TASK PROMPT: Report each line of the data below in which "computer" appears.

Stored items
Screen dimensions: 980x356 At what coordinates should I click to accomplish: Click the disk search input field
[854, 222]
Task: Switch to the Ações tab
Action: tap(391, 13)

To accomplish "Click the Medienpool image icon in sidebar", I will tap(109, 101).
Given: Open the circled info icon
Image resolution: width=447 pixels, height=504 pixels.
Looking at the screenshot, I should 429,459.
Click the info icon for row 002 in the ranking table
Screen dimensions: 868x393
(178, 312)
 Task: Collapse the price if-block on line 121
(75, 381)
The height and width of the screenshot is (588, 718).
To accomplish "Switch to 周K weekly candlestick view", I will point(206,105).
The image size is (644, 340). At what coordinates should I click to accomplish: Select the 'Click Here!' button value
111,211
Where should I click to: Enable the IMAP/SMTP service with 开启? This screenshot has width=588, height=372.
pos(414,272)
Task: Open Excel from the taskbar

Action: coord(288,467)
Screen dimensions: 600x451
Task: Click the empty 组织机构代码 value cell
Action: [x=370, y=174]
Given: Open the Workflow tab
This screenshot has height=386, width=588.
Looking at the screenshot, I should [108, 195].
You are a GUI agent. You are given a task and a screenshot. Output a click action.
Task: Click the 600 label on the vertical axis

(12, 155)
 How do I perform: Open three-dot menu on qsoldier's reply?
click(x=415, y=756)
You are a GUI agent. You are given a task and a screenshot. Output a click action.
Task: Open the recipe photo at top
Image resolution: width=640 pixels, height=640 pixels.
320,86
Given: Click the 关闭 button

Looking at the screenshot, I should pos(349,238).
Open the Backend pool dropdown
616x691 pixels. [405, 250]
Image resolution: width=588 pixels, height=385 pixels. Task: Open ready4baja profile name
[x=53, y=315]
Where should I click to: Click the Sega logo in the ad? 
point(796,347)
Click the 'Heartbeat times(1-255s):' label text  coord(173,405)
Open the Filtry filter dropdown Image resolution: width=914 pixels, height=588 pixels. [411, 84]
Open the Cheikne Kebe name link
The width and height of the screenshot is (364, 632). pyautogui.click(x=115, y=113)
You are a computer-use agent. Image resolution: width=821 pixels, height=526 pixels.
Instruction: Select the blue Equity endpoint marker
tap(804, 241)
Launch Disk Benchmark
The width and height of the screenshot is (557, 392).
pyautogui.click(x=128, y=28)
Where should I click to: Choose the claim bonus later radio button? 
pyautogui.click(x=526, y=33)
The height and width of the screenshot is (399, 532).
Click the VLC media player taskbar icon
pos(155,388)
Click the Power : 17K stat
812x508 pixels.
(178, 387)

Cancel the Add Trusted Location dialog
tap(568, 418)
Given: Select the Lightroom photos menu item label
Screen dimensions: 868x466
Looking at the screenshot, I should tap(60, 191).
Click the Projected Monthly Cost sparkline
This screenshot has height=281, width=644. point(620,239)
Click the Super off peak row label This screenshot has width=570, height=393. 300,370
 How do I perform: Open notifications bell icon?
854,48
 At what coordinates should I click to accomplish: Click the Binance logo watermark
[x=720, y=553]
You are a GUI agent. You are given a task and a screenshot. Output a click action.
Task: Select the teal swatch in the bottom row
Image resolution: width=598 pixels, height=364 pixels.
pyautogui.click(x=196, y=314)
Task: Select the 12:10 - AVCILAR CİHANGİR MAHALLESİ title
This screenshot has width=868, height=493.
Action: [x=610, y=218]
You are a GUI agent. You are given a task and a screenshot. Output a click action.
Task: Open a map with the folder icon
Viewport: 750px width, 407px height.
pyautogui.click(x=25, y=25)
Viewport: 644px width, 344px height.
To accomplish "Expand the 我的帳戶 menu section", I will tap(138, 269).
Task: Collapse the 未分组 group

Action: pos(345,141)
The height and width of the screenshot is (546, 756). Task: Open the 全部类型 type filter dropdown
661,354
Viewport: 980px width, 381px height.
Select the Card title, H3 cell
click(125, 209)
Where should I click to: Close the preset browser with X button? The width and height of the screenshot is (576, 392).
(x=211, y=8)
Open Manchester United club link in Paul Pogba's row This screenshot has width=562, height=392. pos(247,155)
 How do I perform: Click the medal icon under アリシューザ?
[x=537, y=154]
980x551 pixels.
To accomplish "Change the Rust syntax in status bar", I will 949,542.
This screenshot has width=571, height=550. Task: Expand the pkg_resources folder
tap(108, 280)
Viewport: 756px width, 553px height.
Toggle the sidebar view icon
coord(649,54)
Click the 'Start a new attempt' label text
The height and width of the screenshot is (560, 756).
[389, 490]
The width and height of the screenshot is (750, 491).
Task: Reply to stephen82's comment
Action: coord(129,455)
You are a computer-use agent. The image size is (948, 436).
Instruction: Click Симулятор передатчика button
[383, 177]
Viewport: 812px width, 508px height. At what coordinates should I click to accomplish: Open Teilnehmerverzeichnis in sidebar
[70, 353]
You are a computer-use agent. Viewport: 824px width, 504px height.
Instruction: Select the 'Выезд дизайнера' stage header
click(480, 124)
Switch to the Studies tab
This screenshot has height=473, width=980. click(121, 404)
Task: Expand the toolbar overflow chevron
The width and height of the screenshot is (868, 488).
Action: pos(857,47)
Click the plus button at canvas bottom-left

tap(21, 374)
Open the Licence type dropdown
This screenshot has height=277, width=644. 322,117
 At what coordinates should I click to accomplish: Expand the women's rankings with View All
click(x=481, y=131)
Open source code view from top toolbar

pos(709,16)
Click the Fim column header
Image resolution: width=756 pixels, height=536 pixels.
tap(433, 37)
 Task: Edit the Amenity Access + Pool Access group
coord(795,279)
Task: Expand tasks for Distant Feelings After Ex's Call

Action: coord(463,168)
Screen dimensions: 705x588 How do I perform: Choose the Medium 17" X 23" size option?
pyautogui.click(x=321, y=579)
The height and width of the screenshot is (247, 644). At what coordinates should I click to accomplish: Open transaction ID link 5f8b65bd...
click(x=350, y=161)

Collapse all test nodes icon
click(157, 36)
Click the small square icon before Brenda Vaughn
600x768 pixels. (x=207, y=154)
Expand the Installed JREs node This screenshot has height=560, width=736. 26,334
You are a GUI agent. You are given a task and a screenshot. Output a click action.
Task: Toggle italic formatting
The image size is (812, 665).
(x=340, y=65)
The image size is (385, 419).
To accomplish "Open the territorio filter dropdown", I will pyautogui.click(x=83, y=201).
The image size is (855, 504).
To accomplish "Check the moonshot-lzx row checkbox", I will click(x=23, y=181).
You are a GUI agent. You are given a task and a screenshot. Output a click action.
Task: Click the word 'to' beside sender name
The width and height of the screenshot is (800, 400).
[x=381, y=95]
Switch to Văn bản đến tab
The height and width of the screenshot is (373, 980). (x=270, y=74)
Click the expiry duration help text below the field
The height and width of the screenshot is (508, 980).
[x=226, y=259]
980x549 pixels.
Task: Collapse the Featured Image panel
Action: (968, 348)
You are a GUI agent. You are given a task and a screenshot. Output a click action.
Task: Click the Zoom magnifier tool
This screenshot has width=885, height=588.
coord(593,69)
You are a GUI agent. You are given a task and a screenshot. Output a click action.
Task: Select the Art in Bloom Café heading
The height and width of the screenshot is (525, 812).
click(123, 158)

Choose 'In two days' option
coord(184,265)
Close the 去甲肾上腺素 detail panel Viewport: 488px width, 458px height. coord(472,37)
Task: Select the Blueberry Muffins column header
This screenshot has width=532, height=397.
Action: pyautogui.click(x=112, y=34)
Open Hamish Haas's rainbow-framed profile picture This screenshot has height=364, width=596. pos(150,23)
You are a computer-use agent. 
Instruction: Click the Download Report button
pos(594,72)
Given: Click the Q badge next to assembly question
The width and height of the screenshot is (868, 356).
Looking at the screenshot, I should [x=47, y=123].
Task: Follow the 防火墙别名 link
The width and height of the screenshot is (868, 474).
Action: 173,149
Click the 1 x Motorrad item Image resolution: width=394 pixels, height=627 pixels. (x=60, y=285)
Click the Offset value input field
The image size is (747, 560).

SOLUTION TO THIS PROBLEM:
You are a computer-use agent. Image resolution: width=821 pixels, height=526 pixels.
You are a computer-use agent. The image size is (948, 436).
You are a computer-use agent. Viewport: 824px width, 504px height.
You are a computer-use agent. 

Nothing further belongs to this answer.